The second type of lock tampering is called “bumping.” Since the early 1900s, locksmiths have used this secretive technique to open locks in a hurry. In 2005, a Dutch talk show revealed the process and, since then, the technique has been picked up by countless burglars worldwide.
To do this, burglars file down the teeth of a key into several points, sort of like a little saw. Next, they insert this “bump key” all the way into a compatible keyhole and withdraw it in one click. Then they strike it abruptly with a blunt object, withdraw one click again, and repeat until the lock tumblers have all caught. Finally, they turn the key and open the door.
Signs of bumping are as follows: fresh nicks around the edges of the keyhole from pounding the key a little too forcefully; shiny metal edges that look like they’ve been recently hit.
While this may seem obvious, if significant damage happens to the lock it should probably be repaired or replaced. The most common way this type of damage would occur is with brute force, which is the hastiest, and therefore messiest, form of attempted break in.
Often a criminal will try to bash in a lock, drill through a deadbolt, or kick down a door, leaving a trail of twisted metal and splintered wood. There are less obvious ways to force through a lock though, so look for some of the following signs: paint circles from lock fixture movement as though it was loosened and then tightened out of place; bent deadbolts or latches; warped door or door frames.
While forced entry is the most likely culprit, significant damage can occur from trees or weather. It is important to be diligent about checking the locks because attempted break-in or otherwise, any damage should be repaired as quickly as possible.
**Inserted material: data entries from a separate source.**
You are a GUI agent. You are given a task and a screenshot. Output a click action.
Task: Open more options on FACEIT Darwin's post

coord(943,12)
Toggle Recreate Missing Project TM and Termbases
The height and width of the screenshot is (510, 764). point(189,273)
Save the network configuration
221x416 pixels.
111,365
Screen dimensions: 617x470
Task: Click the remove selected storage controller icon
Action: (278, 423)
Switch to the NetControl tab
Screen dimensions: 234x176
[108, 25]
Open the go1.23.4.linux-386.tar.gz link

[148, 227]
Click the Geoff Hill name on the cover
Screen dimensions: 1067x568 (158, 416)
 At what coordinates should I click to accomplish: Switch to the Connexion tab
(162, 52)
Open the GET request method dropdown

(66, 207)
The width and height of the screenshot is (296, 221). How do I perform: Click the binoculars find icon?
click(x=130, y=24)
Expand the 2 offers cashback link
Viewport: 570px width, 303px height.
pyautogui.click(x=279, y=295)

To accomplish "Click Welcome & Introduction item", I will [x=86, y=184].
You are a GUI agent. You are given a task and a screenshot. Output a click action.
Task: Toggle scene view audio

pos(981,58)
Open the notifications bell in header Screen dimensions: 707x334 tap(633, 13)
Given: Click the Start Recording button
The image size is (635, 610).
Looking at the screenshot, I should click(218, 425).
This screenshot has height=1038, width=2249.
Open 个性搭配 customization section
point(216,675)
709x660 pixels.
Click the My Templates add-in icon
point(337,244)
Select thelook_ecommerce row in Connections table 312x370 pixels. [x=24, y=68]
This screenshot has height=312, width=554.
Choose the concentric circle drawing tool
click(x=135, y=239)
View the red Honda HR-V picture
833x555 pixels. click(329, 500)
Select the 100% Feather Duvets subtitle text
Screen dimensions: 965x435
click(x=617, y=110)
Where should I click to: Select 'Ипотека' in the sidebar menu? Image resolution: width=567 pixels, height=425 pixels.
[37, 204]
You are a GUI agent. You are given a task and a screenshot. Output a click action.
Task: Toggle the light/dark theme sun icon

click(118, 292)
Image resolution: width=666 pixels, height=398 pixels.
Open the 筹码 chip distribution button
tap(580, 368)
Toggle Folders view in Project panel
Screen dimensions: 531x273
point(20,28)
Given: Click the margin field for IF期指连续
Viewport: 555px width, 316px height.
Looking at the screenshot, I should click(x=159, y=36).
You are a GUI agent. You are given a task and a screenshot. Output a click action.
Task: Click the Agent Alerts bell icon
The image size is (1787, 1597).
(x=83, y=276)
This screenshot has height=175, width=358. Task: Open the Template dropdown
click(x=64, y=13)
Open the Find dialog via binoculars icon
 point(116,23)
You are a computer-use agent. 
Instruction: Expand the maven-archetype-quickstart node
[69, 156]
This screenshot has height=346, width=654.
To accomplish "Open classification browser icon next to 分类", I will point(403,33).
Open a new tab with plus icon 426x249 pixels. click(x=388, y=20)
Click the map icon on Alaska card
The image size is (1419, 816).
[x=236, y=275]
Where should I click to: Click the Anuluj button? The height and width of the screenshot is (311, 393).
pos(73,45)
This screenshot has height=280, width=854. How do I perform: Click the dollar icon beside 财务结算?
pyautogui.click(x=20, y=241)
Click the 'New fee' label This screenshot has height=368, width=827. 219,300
Apart from the visible signs of wear, another sign to look out for is a “sticky” lock. The problem can be considered a sticky lock if the key goes in the lock but cannot be turned. The lock may have seized because dirt or grime has gotten caught in the mechanism. To clean the lock mechanism, insert a damp cotton swab into the keyhole and jiggle it around to attract the dirt.
A short term solution to sticky locks is the use of spray lubricant such as WD40. This can also help remove any potential dirt and grime that could be clogging up the lock. Once the spray is applied, insert the key and wiggle it in the lock to evenly distribute the lubricant.
Door Does Not Close
After extensive use, the bolt can become misaligned with the strike plate. When this happens, the latch won’t catch when the door is shut. If the misalignment is minor, try filing down the latch plate a little to see if it will accept the latch. Or, it may be that the gap in the latch plate is too shallow and needs to be deeper for the lock to work effectively. If neither of these solutions work, it will be necessary to unscrew the strike plate and reposition it.
If the locks continue to show signs of wear, they will need to be replaced immediately to avoid any frustrating and inconvenient malfunctions. Choosing high-quality, rust proof locks are the best option to protect new locks from early wear and tear.